C'est une question que je me pose souvent, Armelle : y a-t-il aujourd'hui des endroits où règne une telle effervescence artistique ? On a l'impression que les artistes sont plus seuls dans leur atelier qu'alors, je ne sais si c'est vrai ou faux.
J'avais 9 ans quand j'ai découvert ce poète : un poème glissé dans le missel de la Tante Jeanne (tiens tiens ) , demeurée célibataire jusqu'à sa mort : c'était les vers célèbres : « J'ai tellement marché , tellement aimé ton ombre ... » j'ai senti tout de suite que c'était de l'ordre du secret ... et n'en n'ai jamais parlé à ma tante .
Voilà le Robert Desnos que je venais de découvrir !
Pour moi, ce fut avec "Chantefleurs Chantefables", reçu en prix à l'école. Merci, Béatrice.
Voilà un billet bien tentant ! Merci aussi pour toutes les illustrations, très parlantes.
Le dessin de Pignon-Ernest vu au Botanique a pris tout son sens en lisant ce livre.
j'ai vraiment beaucoup aimé ce roman biographique si on peut l'appeler ainsi, j'ai aimé cette belle reconstitution d'une époque et j'ai découvert l'homme derrière le poète
Un homme libre, resté fidèle à lui-même.
Voilà une époque, un tourbillon de vies, de créations, qui tout de suite nous tente.
merci pour ce billet si vivant, une vidéo, c'est rare ici et bienvenu!
Bonne journée Tania.
Une chanson si souvent écoutée, chantée - "Je pense à toi, Desnos…"
Bonne journée à toi aussi, vive l'été !
Je viens de me replonger via internet, dans la vie de cet "homme libre", ne connaissant de lui que quelques poèmes, sa fin tragique et la chanson de Ferrat.
Merci Tania pour cette belle découverte. Le livre va me plaire, c'est certain !
Belle fin de semaine et Bises.
Gaëlle Nohant a remporté le prix des Libraires avec ce titre, c'est amplement mérité. Bonne lecture un jour ou l'autre, Claudie.
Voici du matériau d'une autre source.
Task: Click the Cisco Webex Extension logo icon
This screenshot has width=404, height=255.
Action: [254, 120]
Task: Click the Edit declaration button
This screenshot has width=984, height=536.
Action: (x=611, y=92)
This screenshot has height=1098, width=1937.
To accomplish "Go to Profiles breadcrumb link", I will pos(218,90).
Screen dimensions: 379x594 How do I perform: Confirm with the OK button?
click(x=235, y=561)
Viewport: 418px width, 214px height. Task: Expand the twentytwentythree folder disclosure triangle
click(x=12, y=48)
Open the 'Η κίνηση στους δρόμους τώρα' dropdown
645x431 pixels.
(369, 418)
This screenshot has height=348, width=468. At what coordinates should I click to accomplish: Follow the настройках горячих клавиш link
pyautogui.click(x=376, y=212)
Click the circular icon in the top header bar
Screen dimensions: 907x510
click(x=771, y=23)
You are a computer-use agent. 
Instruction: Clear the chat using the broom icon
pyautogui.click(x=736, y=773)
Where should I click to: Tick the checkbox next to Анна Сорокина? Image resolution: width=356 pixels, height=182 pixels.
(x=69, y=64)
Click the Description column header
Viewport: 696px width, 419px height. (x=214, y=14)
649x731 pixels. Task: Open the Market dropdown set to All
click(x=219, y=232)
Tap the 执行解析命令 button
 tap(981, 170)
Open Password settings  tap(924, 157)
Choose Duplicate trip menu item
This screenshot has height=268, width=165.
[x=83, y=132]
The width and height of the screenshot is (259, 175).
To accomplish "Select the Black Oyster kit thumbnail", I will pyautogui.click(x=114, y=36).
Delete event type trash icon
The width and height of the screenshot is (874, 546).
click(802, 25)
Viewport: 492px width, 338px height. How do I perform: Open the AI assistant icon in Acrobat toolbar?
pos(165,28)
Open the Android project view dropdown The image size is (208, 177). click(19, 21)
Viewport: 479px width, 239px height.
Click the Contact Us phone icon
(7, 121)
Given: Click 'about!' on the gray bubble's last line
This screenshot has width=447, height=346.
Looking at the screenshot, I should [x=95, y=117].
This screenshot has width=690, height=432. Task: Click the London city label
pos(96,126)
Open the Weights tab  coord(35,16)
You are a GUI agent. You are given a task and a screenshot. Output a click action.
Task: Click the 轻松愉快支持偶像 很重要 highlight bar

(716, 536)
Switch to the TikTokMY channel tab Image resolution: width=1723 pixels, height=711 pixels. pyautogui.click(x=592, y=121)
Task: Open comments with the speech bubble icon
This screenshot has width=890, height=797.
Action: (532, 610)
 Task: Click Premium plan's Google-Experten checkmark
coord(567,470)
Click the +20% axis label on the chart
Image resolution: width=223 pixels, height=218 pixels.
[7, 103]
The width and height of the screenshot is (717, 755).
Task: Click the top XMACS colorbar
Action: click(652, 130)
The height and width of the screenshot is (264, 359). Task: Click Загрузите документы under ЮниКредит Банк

J'avais noté ce livre, déjà, car j'ai une grande admiration pour Desnos. J'ai toujours en mémoire la photo qui le représente, mort dans son habit de déporté, ainsi que le dernier poème trouvé dans sa poche.
Merci pour ce bel article.
Bon week end.
J'avais noté ce livre, déjà, car j'ai une grande admiration pour Desnos. J'ai toujours en mémoire la photo qui le représente, mort dans son habit de déporté, ainsi que le dernier poème trouvé dans sa poche.
Merci pour ce bel article.
Bon week end.
Tu aimeras ce récit, je pense. Bon dimanche, Marie.
Payer son engagement du prix fort : ils furent et sont encore nombreux.
«Je ne suis pas philosophe, je ne suis pas métaphysicien… Et j'aime le vin pur.» répondit-il à ceux qui critiquaient la métrique de ses vers.
Quand Paris était la capitale du monde... Un auteur qui se prête bien à un roman biographique.
Gaëlle Nohant réussit à rendre et le pouls du Paris bohème et celui de son héros poète - qui aimait la vie.
j'aime beaucoup Desnos!
(et grâce à Jean Ferrat, j'apprends qu'il faut prononcer desse-nosse ;-))
Savoir s'il faut prononcer ou pas certains "s" dans les noms propres français n'est pas facile quand on ne les a jamais entendus.
Robert Desnos a bercé mon adolescence, sa poésie fut pour moi une immense découverte. En revanche je connais peu sa vie, encore une lacune à combler... Merci Tania, un brin de jeunesse m'envahit, c'est bon à prendre... Bises. brigitte
Pareil pour moi - ravie de te procurer cette cure de jeunesse, Brigitte. Bises.